Doch auch dies gehört zur Wahrheit: Der friedvolle Horizont, der vom eisernen männlichen Einzelgänger gesucht wird, ist ebenso zu finden, wie der Scherriff, der nach der eigenen Männlichkeit sucht um doch noch wieder die Liebe zu finden. Die Mischung macht es eben und da kann Godless zumindest deutlich mehr vorweisen, als viele vergleichbare Produktionen. Abseits davon erzählt Godless aber auch regelrecht klassische Konventionen: So ist das Kapital verlogen, trügerisch und sexistisch (in Form des großen Minenkonzerns) und die Presse wird durch den schmierigen A.T. Grigg (Jeremy Bobb) zum Lügenblatt, welches einzig auf die Auflage schaut – und damit sogar Leben in Kauf nimmt. So bleibt die gezeigte Szenerie anarchistisch, wo Gerechtigkeit eben nur herrscht, wenn die Leute es in die eigene Hand nehmen und sich ihre Freiheit erkämpfen. Natürlich dabei mit einem ebenso klassischen wie imposanten Finale, welches in bester Tradition eines Wild Bunch oder Alamo steht. Was in Godless aber ebenso fasziniert ist die wunderschöne Inszenierung, die nicht nur weite wie kraftvolle Landschaften beinhaltet, sondern auch tolle Kamerafahrten und Figureneinstellungen, die das Geschehen noch deutlich untermalen und verstärken. Doch wo Schönheit ist, da ist aber auch das Hässliche nicht weit: Dies wird in Form von Frank Griffin grandios in die Serie eingebaut.
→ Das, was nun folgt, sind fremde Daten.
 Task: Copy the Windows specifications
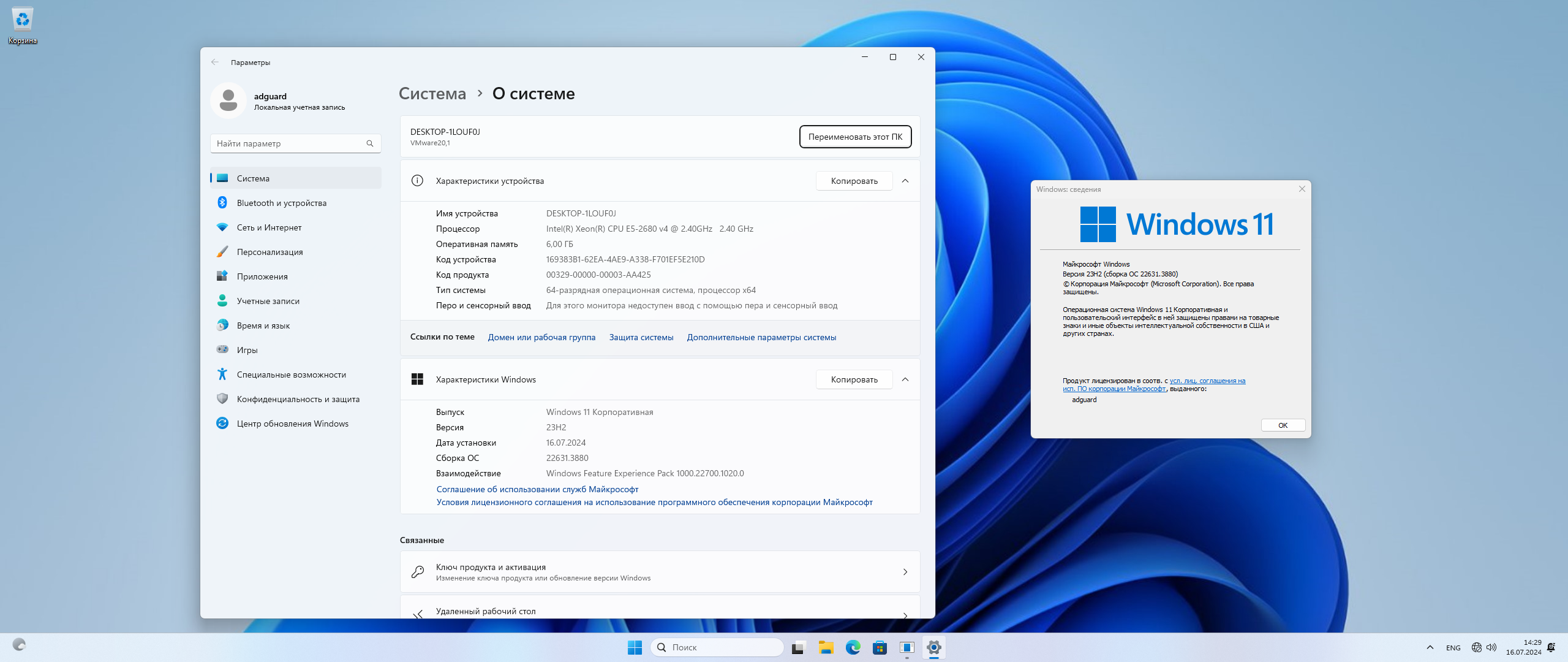(854, 379)
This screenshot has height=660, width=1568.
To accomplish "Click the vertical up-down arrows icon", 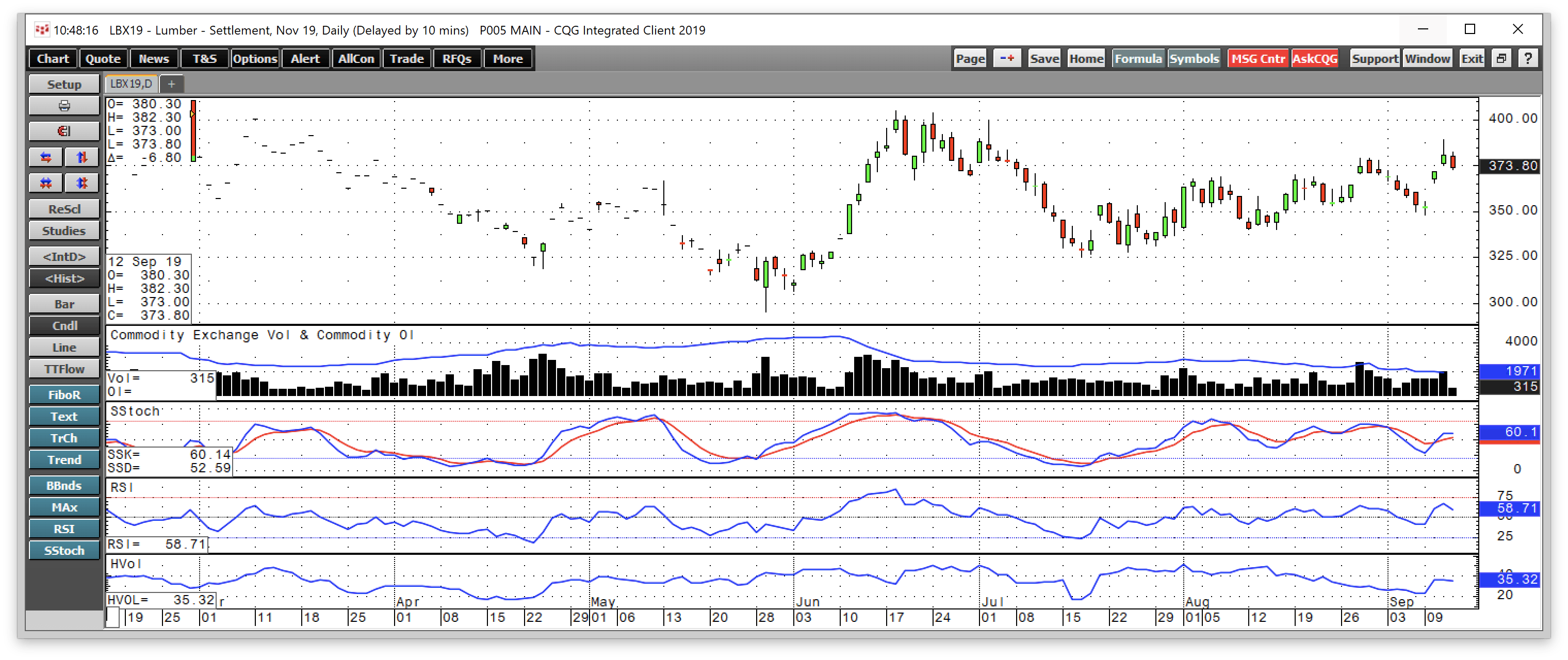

Wenn Frank seinen abgeschossenen Arm umherträgt oder in seiner scheinbar von Gott bestimmten Gnade als Erlöser auftritt, ist dies ebenso beeindruckend wie letztlich der Showdown zwischen Vater und Sohn (metaphorisch zumindest). Hier wird die Serie ihren Namen dann auch mehr als gerecht. Der biblische Kampf wird zur Frage nach dem Sinn. Und während Frank an das Schicksal glaubt, ist für Roy die Waffe die Erlösung. Beide straucheln aber mit ihrem Glauben und bewegen sich so auf den Pfad ihres unausweichlichen und epischen Duells. Der Rest hingegen sucht nach Gott oder baut – wie die Stadt La Belle – seinen eigenen Tempel. Hier zeigt Godless dann auch eine weitere Stärke: Die Idee sein Schicksal in die eigene Hand zu nehmen und einfach etwas Neues zu erschaffen. Eine neue Liebe (gegen jede Widrigkeit), seinen eigenen Traum oder gar eine neue Welt, und zwar abseits des Bekannten. Die bittere Grausamkeit die Godless dabei Zuschauer offenbart, hat eine starke Gewichtung: Das stetige Gefühl des Verlustes wird ebenso transportiert, wie die Hoffnungslosigkeit an sich. Und so bieten manche Folgen auch eine unangenehme Tragik, die allerdings die Charaktere noch mehr formt.

Fazit

Godless ist eine atemberaubende Reise, welche gekonnt zwischen einer ungemeinen Progressivität sowie gar schon fast klassischen Konvention hin und herwechselt. Die (Frauen)Figuren sind stark, vielschichtig und unabhängig und die Geschichte steckt voller Brutalität, Freiheit, Rache, Liebe und dem eigentlichen Sinn allen Wahnsinns auf Erden. Western-Fans werden hier ebenso glücklich wie Neulinge, die eine ruhige aber auch actionreiche Serie suchen. Bitte mehr davon Netflix.